Massive stock sell-offs this week even hit what is often viewed as a relatively safe investment during periods of volatility: public real estate investment trusts. The SNL U.S. REIT Equity index fell 2.5 percent Friday following a 12.3 percent plunge Thursday, Mary Diduch reports. REITs that are focused on hotels and shopping centers may be particularly vulnerable, as people cancel travel plans and avoid congregating in public spaces. According to the S&P, Hotel REITs’ prices fell 18.4 percent this week.
Arne Sorenson, CEO of Marriott International, addressed concerns during an earnings call Thursday, saying the impact of the coronavirus was temporary.
“This will pass,” he said. “And when it does, the impact to our business will quickly fade.”
Other real estate companies saw shares drop. Reology, which reported earnings this week, was down 4.43 percent Friday.
The virus is also affecting travel decisions of real estate professionals. Some of the industry’s biggest companies — including Blackstone Group, Cushman & Wakefield, Savills, Knight Frank and PGIM Real Estate — have opted not to send representatives to a major commercial real estate conference in Cannes, France, Property Week reports. Let us know of any steps being taken by you or your company in light of the illness.
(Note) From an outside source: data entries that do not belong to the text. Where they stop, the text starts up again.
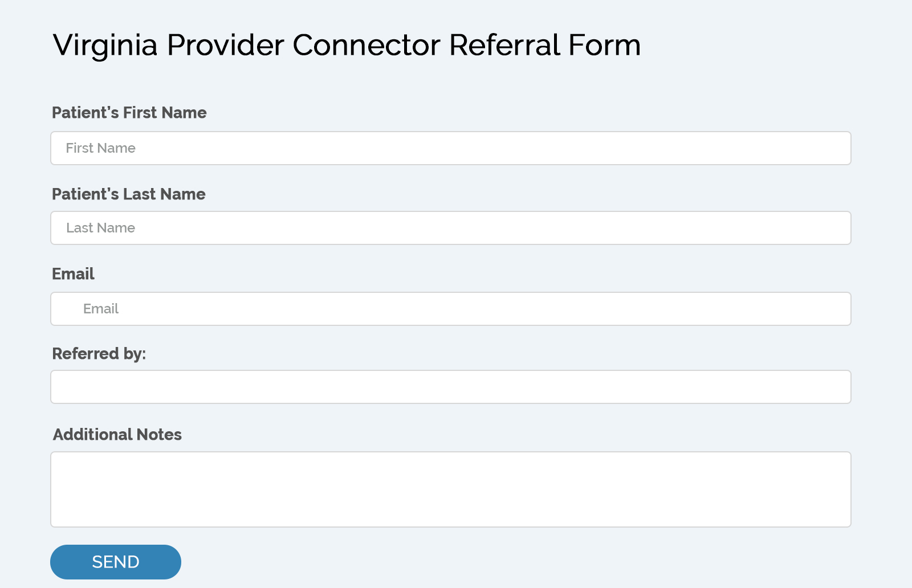Click the grey "Email" placeholder text
Screen dimensions: 912x588
(101, 309)
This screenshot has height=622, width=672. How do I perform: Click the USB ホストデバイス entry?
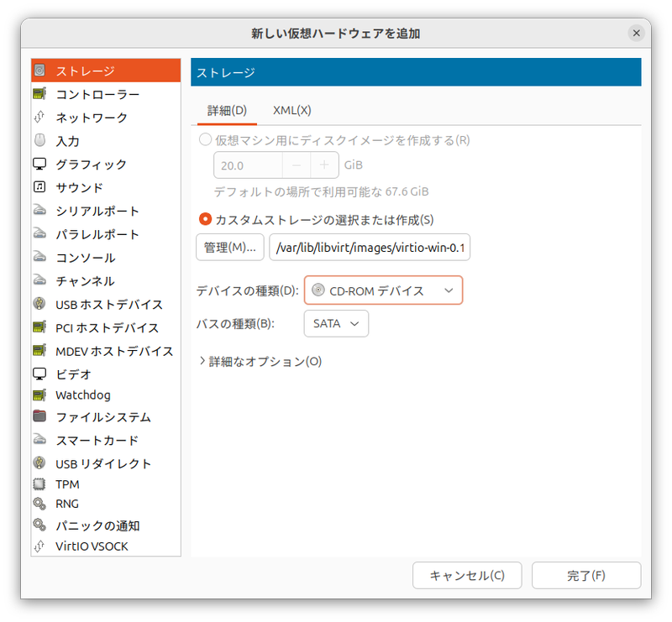click(100, 305)
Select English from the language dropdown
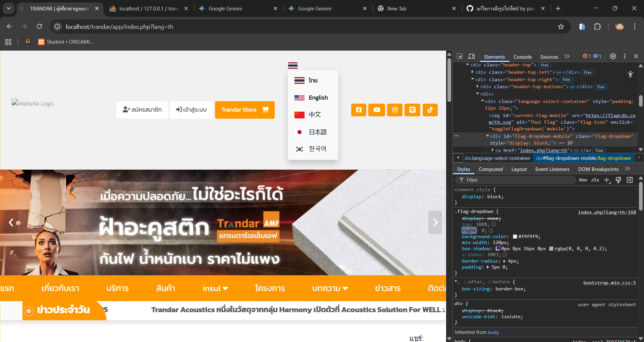Screen dimensions: 644x342 pos(318,98)
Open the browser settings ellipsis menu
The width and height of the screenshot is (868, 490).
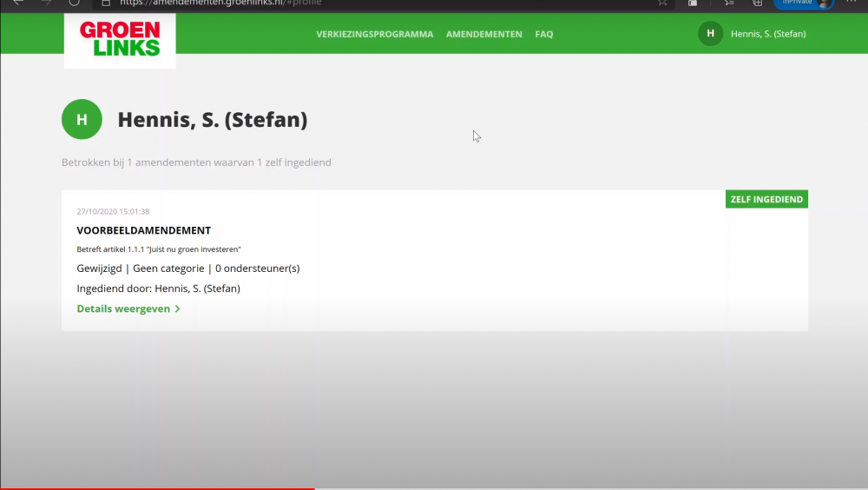[x=851, y=3]
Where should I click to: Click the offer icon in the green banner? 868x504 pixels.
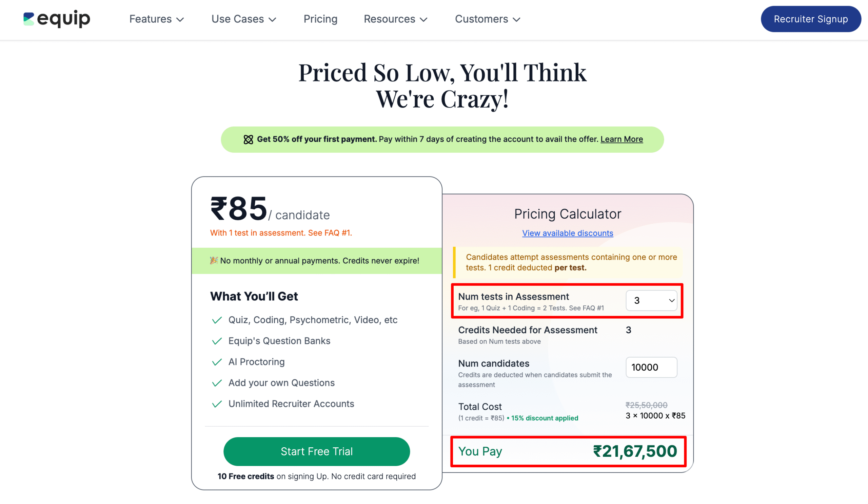pyautogui.click(x=248, y=139)
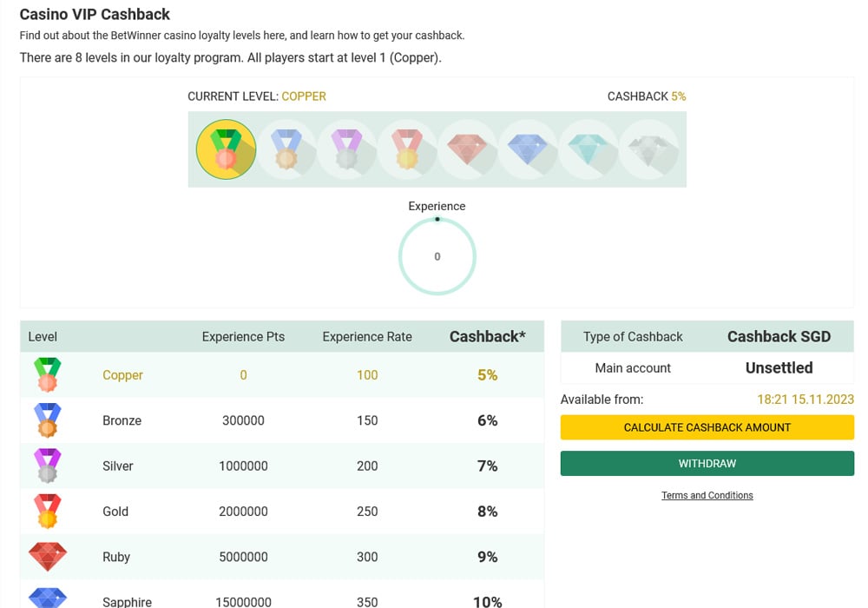868x608 pixels.
Task: Click the teal diamond in level bar
Action: [589, 149]
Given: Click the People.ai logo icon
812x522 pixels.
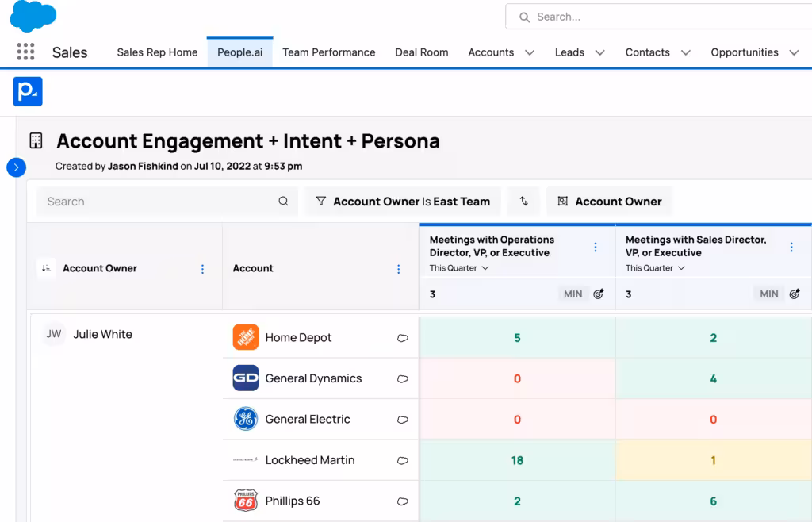Looking at the screenshot, I should 27,91.
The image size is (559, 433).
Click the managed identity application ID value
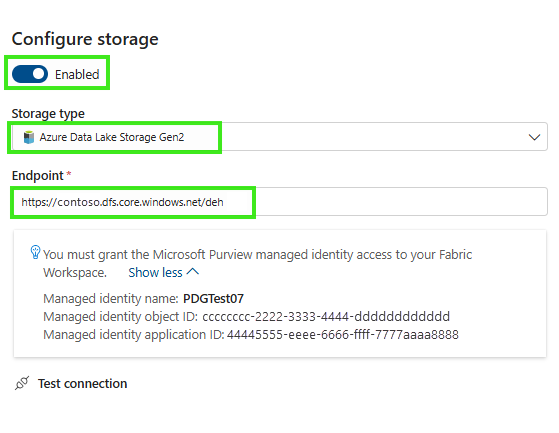coord(343,335)
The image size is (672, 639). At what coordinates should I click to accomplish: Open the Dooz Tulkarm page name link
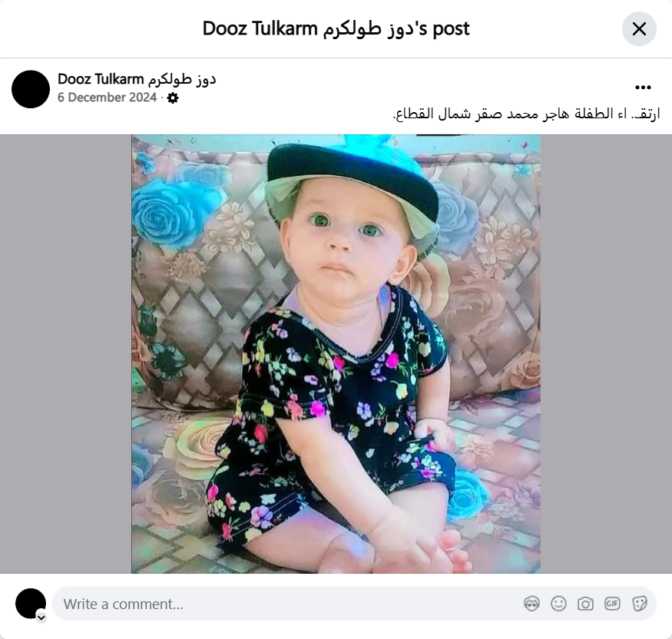point(137,79)
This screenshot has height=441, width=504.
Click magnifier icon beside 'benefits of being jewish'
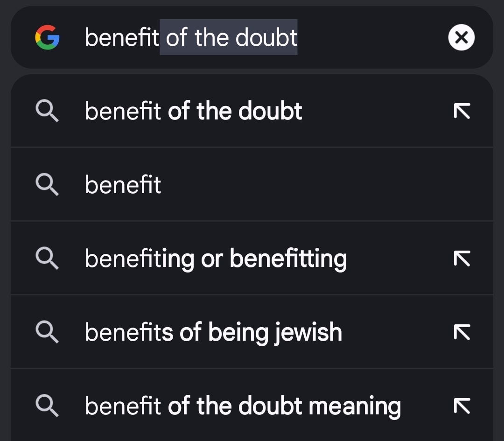coord(47,332)
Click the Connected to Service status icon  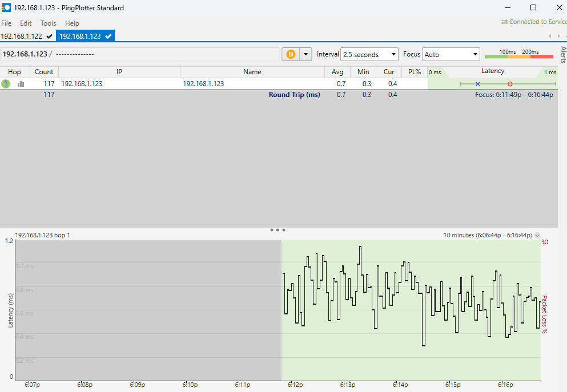point(504,22)

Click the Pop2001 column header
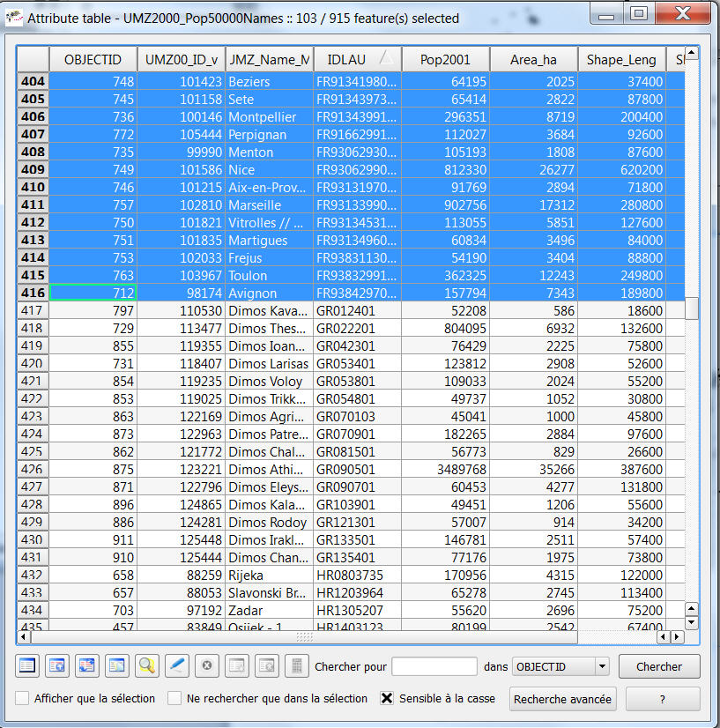point(445,59)
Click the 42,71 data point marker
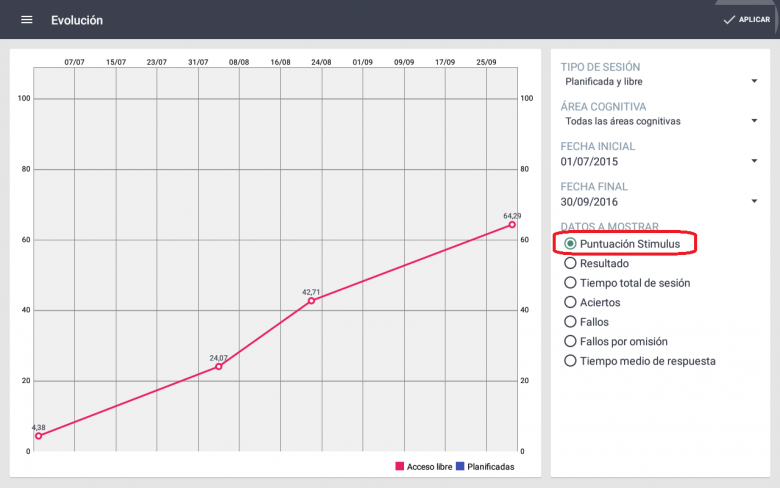Viewport: 780px width, 488px height. (x=311, y=300)
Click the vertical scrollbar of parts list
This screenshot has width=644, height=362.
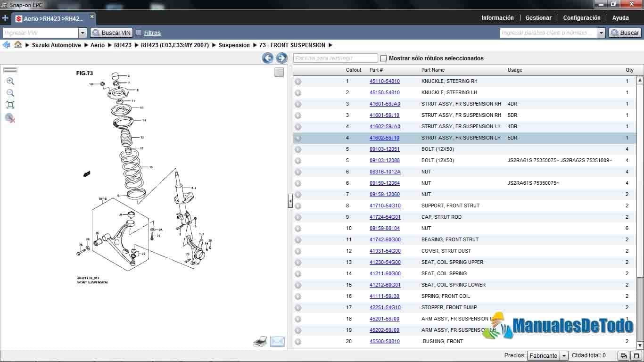pyautogui.click(x=640, y=189)
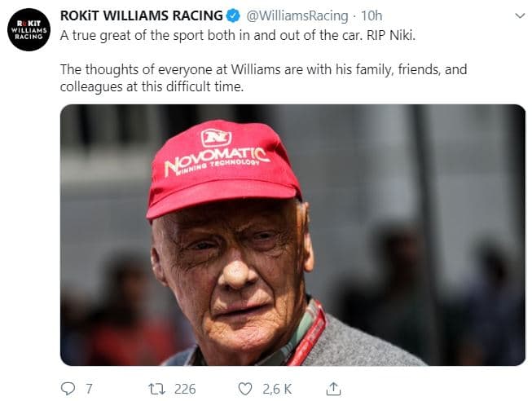Screen dimensions: 532x401
Task: Click the 'colleagues at this difficult time' line
Action: click(x=152, y=86)
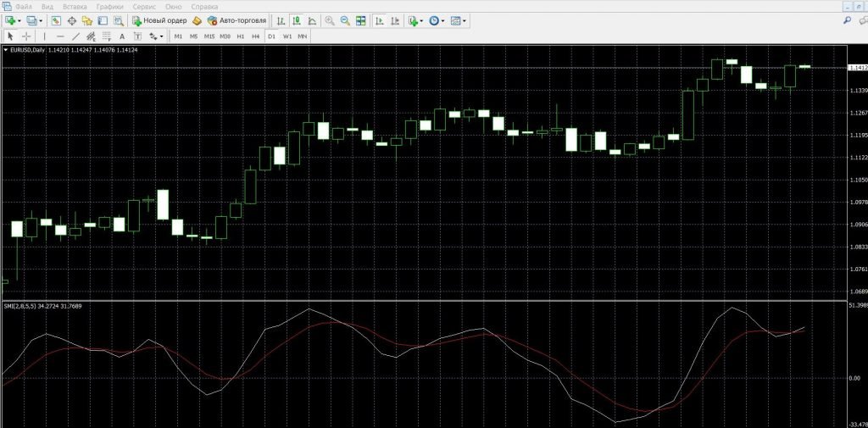This screenshot has height=428, width=868.
Task: Open the Сервис menu
Action: point(144,6)
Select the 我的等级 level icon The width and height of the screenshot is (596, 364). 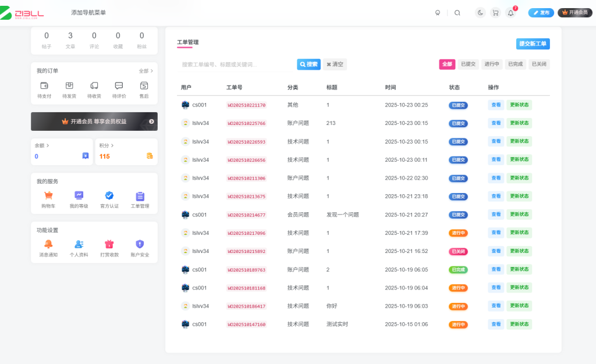pyautogui.click(x=79, y=197)
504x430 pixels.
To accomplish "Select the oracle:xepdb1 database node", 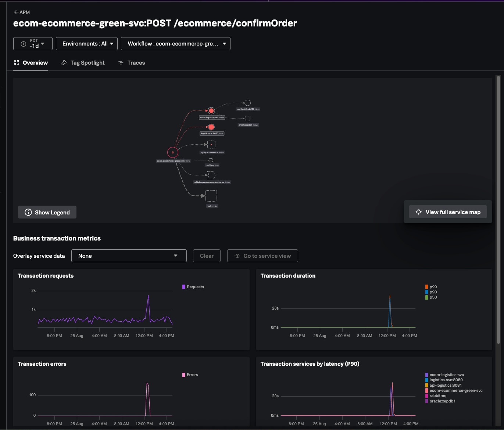I will pos(247,118).
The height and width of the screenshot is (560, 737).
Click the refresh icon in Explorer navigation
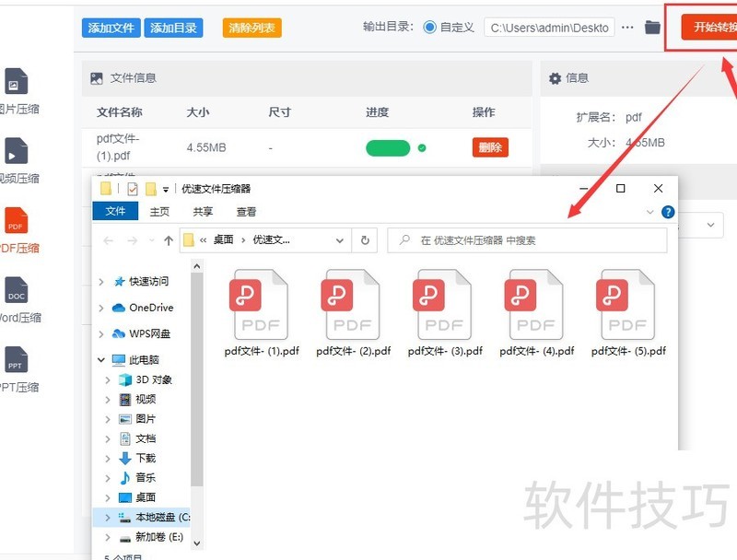click(x=365, y=239)
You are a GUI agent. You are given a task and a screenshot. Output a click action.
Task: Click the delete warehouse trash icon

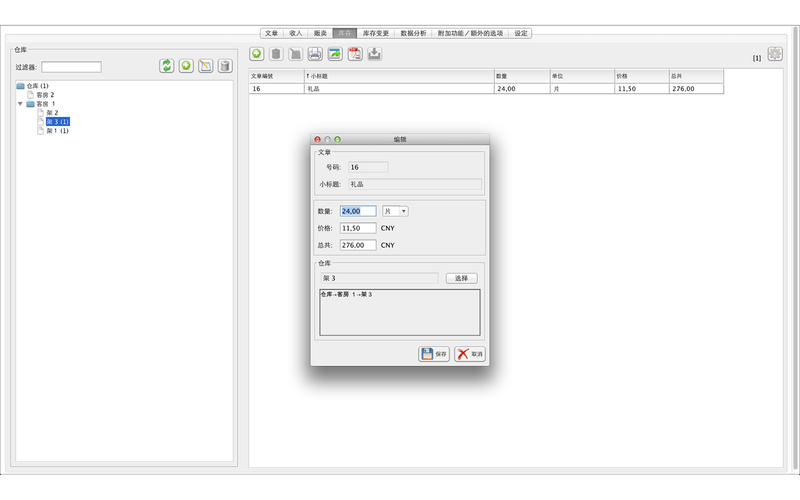pos(225,66)
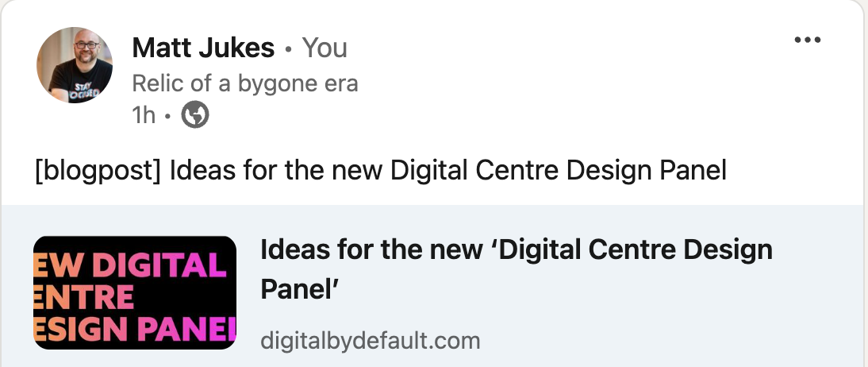This screenshot has height=367, width=868.
Task: Click the globe public visibility icon
Action: [x=195, y=116]
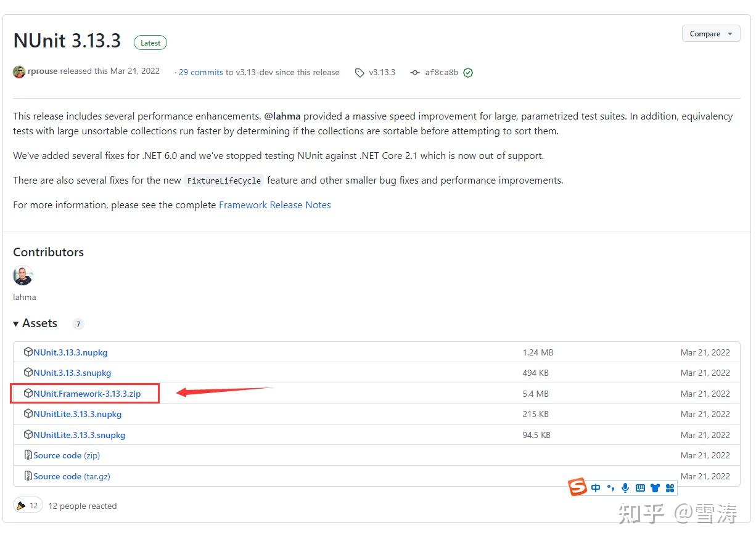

What we’re thinking about: What is a realistic timeline for New York to overhaul its property tax system? Send a note to [email protected].
Residential: The priciest residential closing recorded Friday was for a condo unit at 15 Hudson Yards, at $13 million.
Commercial: The most expensive commercial closing of the day was for a mixed-use building at 1601 Avenue U in Homecrest, at $5 million.
The largest new building filing of the day was for a 38,100-square-foot hotel at 634 86th Street in Dyker Heights. Xiaojun Chen filed the permit application.
NEW TO THE MARKET
The priciest residential listing to hit the market Friday was for a condo unit at 70 Greene Street in Soho, at $9.9 million. Compass’ Michael Graves has the listing.
— Research by Ashley McHugh-Chiappone
A thing we’ve learned…
Mortgage recording taxes do not apply to co-ops, thanks to the ownership structure in such buildings (buyers purchase shares in the property, not the individual unit). Thank you Erik Engquist for providing this smackeral of tax knowledge.
Elsewhere in New York
— Rudy Giuliani says he has “five friends left.” The former mayor uttered this lament after not realizing he had failed to hang up after speaking to a Daily News reporter. He was reportedly referring to former Gov. George Pataki, who claims in his upcoming book that Giuliani privately asked him to call off the city’s 2001 mayoral election so he could remain in office after the 9/11 attacks. “I just keep getting disappointed. I got about five friends left,” Giuliani said.
— Speaking of former mayors, progressive groups plan to launch a #NeverBloomberg campaign, Politico New York reports. The Strong Economy for All coalition is slated to march to Mike Bloomberg’s Upper East Side townhouse Saturday and call on voters to vote for, well, anyone else.
— The city is considering capping the commissions that GrubHub and other food-delivery companies take from restaurants at 10 percent, Gothamist reports. Restaurants have complained that these services take as much as 30 percent commissions, effectively wiping out profits.